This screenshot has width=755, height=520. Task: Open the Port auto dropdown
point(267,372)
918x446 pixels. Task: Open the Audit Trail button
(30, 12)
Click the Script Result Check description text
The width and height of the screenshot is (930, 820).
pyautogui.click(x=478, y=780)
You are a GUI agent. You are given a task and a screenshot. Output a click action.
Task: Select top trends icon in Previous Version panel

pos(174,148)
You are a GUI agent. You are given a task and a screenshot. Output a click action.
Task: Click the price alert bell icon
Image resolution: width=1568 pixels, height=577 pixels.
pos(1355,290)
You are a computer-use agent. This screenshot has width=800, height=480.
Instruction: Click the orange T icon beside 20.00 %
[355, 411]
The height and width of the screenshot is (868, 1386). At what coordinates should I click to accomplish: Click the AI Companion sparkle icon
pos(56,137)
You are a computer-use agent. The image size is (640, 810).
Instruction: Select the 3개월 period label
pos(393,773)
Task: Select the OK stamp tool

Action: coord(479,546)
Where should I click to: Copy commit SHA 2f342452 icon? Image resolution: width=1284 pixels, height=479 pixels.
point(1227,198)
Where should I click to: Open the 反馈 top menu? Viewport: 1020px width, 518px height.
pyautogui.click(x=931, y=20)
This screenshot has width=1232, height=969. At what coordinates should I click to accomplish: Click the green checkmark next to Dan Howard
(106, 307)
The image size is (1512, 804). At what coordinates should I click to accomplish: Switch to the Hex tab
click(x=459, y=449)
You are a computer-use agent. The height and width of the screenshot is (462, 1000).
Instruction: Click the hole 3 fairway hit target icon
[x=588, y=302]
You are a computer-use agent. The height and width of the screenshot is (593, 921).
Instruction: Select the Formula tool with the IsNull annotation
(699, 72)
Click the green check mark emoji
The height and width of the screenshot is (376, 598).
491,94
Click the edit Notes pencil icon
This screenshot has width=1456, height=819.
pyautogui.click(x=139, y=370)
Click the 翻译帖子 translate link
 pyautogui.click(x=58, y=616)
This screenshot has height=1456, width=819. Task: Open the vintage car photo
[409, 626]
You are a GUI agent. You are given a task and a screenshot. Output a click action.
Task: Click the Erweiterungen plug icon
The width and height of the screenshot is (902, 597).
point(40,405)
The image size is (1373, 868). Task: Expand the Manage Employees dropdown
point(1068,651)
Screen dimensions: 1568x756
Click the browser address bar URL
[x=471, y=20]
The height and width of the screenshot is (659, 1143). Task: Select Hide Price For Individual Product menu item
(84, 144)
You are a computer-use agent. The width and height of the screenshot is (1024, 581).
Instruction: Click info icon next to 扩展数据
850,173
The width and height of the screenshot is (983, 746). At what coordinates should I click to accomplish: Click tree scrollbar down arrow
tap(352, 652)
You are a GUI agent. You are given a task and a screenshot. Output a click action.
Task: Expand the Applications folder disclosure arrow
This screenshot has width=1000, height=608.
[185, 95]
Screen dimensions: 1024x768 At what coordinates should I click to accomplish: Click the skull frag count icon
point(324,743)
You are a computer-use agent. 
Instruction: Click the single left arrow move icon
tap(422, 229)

_OBJECTIVE_
Rewrite every line from the first one through the line holding "pyautogui.click(x=478, y=780)", inclusive, with the requests included, shifting each coordinate in the answers by -127.

_REPLY TO THE EXERCISE_
This screenshot has width=755, height=520. Task: Open the Port auto dropdown
point(140,245)
918x446 pixels. Task: Open the Audit Trail button
(-97, -115)
Click the Script Result Check description text
The width and height of the screenshot is (930, 820).
pyautogui.click(x=351, y=653)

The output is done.